Experimental and calculated stability changes for mutations of the FBP WW domain that affect several structural elements
| Mutation | ΔGN,exp | ΔGN | ΔG1 | ΔG2 |
|---|---|---|---|---|
| W8F | 1.65 ± 0.16 | 2.39 | 0.21 | — |
| T13A | 0.81 ± 0.17 | 0.69 | 0.22 | — |
| T13G | 0.58 ± 0.22 | (1.28) | (0.56) | — |
| Y19A | 0.67 ± 0.13 | (2.65) | (1.60) | (1.01) |
| Y20F | 0.68 ± 0.18 | (−0.76) | (0.31) | (−0.45) |
| Y21A | 1.70 ± 0.10 | 2.58 | 0.56 | 1.42 |
| R24A | 0.78 ± 0.17 | (−0.23) | (−0.31) | (−0.38) |
| E27A | 1.02 ± 0.13 | (0.17) | — | (0.17) |
| T29G | 1.89 ± 0.11 | 1.47 | — | 1.14 |
| W30A | 0.76 ± 0.14 | 1.32 | — | 0.53 |
| L36A | 0.91 ± 0.14 | 0.47 | — | −0.30 |
| L36V | 0.53 ± 0.14 | (0.23) | — | (−0.34) |
Experimental data for the stability changes ΔGN,exp are from Petrovich et al. (33). The stability changes ΔGN, ΔG1, and ΔG2 for the whole protein and hairpin 1 or 2, respectively, have been calculated with the program FOLD-X (65,66). For mutations to alanine (A) or glycine (G) and the mutation W8F, native structures for the mutant proteins have been generated by truncation of atoms. For the mutations Y20F and L36V, mutant structures were generated with the program WHAT IF (74). The wild-type structure used in the calculations is model 1 of the PDB structure 1E0L (35).
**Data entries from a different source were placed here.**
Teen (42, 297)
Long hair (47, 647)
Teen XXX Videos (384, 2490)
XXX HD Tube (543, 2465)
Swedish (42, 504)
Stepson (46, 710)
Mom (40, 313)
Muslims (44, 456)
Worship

To calculate ΔG1 and ΔG2, substructures consisting of the residues 1–24 and 15–37 of the PDB structure have been used. The FOLD-X calculations have been performed at the ionic strength 150 mM and temperature 283 K of the experiments (33). Numbers in brackets indicate that the calculated stability changes are not reliable since ΔGN differs by more than a factor 2 from ΔGN,exp.